On my machine (Windows 10 in Zen browser, Zen is fork of Firefox), the following code SHOULD show three bordered cells, but the third is missing a bottom, like so (including image in case it renders correctly in your browser):
Can reproduce on:
Windows 10 Zen (based on Firefox)
macOS Firefox - thx C3roe
Windows 10 Firefox
Android Firefox
Cannot reproduce on:
iPhone Safari
iPhone Chrome

table {
border-collapse: collapse;
}
td {
border: 2px solid;
}
.top,
.middle {
border-bottom: 0;
padding-bottom: 0;
}
.bottom,
.middle {
border-top: 0;
padding-top: 0;
}
<table>
<tr>
<td class='top'>a</td>
<td class='top'>a</td>
<td class='top'>a</td>
</tr>
<tr>
<td class='middle'></td>
<td class='middle'></td>
<td rowspan='2' class='bottom'></td>
</tr>
<tr>
<td class='bottom'></td>
<td class='bottom'></td>
</tr>
<tr>
</tr>
</table>
My question is: Why?
I figured that every cell starting from the 3rd is missing the bottom.
Also, if I inspect the page, and remove, then add class='top' or something, it re-renders correctly! Why??
This is minimised production code. All these things are needed:
3 or more (visual) cells, doesn't work with 2.

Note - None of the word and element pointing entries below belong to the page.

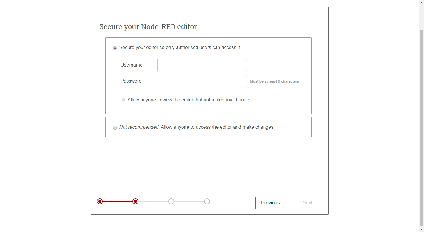Go back with the Previous button
The image size is (424, 232).
[270, 203]
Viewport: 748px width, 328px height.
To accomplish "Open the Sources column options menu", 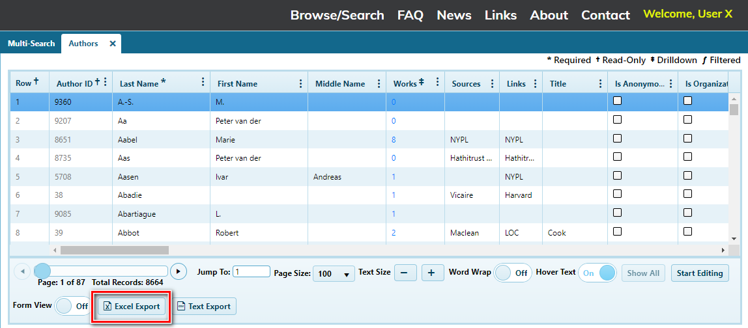I will click(x=491, y=83).
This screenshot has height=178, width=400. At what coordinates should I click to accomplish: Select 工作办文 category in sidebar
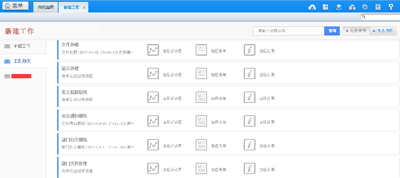point(22,61)

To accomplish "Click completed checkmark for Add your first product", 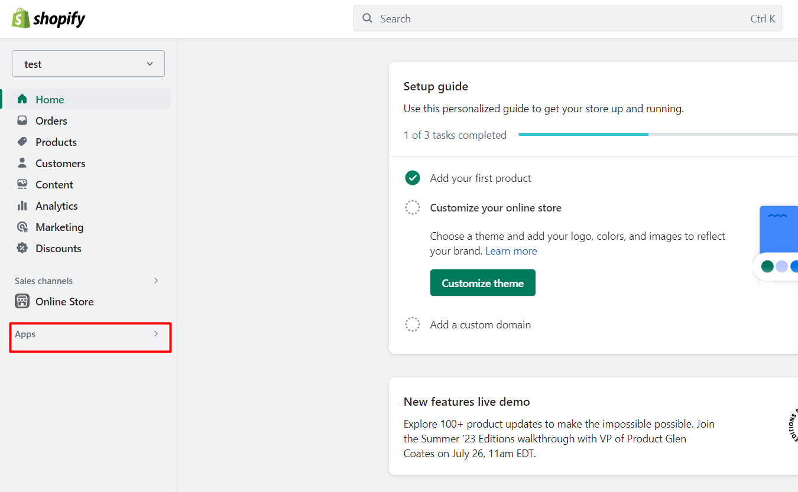I will coord(413,178).
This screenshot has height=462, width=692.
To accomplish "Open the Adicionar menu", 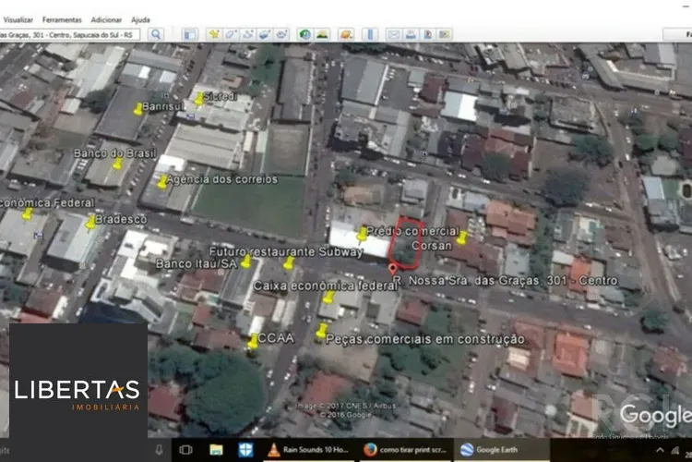I will pyautogui.click(x=106, y=19).

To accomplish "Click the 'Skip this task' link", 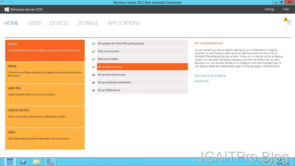I will click(x=201, y=81).
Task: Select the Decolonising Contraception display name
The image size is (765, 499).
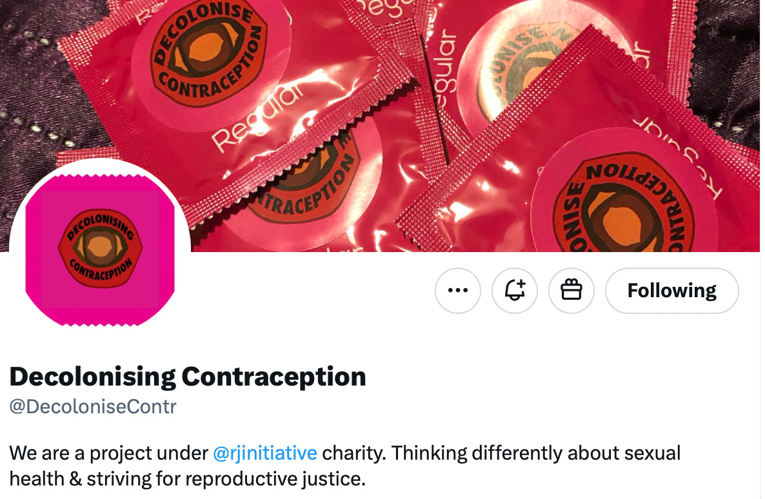Action: (x=188, y=377)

<tr></tr> with 3 fewer visual cells after the broken row. Example with 4 visual cells in 1st row, 1 cell in the second: 
All cells starting with cell with rowspan='2' are broken. (Next row has to have 3 fewer visual cells, see previous point.)
Another example.
table {
border-collapse: collapse;
}
td {
border: 2px solid;
}
.top,
.middle {
border-bottom: 0;
padding-bottom: 0;
}
.bottom,
.middle {
border-top: 0;
padding-top: 0;
}
<table>
<tr>
<td class='top'>a</td>
<td class='top'>a</td>
<td class='top'>a</td>
<td class='top'>a</td>
<td class='top'>a</td>
</tr>
<tr>
<td class='middle'></td>
<td class='middle'></td>
<td rowspan='2' class='bottom'></td>
<td class='middle'></td>
<td class='middle'></td>
</tr>
<tr>
<td class='bottom'></td>
<td class='bottom'></td>
<td class='bottom'></td>
<td class='bottom'></td>
</tr>
<tr>
</tr>
</table>
My result: 
Even bigger example showing the behaviour twice:
table {
border-collapse: collapse;
}
td {
border: 2px solid;
}
.top,
.middle {
border-bottom: 0;
padding-bottom: 0;
}
.bottom,
.middle {
border-top: 0;
padding-top: 0;
}
<table>
<tr>
<td class='top'>a</td>
<td class='top'>a</td>
<td class='top'>a</td>
<td class='top'>a</td>
<td class='top'>a</td>
<td class='top'>a</td>
</tr>
<tr>
<td class='middle'></td>
<td class='middle'></td>
<td class='middle'></td>
<td class='middle'></td>
<td class='middle'></td>
<td rowspan='2' class='bottom'></td>
</tr>
<tr>
<td class='bottom'></td>
<td class='bottom'></td>
<td class='bottom'></td>
<td class='bottom'></td>
<td class='bottom'></td>
</tr>
<tr>
<td class='top'>a</td>
<td class='top'>a</td>
<td class='top'>a</td>
</tr>
<tr>
<td class='middle'></td>
<td class='middle'></td>
<td rowspan='2' class='bottom'></td>
</tr>
<tr>
<td class='bottom'></td>
<td class='bottom'></td>
</tr>
<tr>
</tr>
</table>
My result: 
Adding another visual cell and zooming in a lot:

Simplest example (without middle):
table {
border-collapse: collapse;
}
td {
border: 2px solid;
}
.top {
border-bottom: 0;
padding-bottom: 0;
}
.bottom {
border-top: 0;
padding-top: 0;
}
<table>
<tr>
<td class='top'>a</td>
<td class='top'>a</td>
<td rowspan='2' class='bottom'>a</td>
</tr>
<tr>
<td class='bottom'></td>
<td class='bottom'></td>
</tr>
<tr>
</tr>
</table>
Result:
(missing top is expected, missing bottom is not!)
Workaround
Fill the last row with empty, borderless <td>s.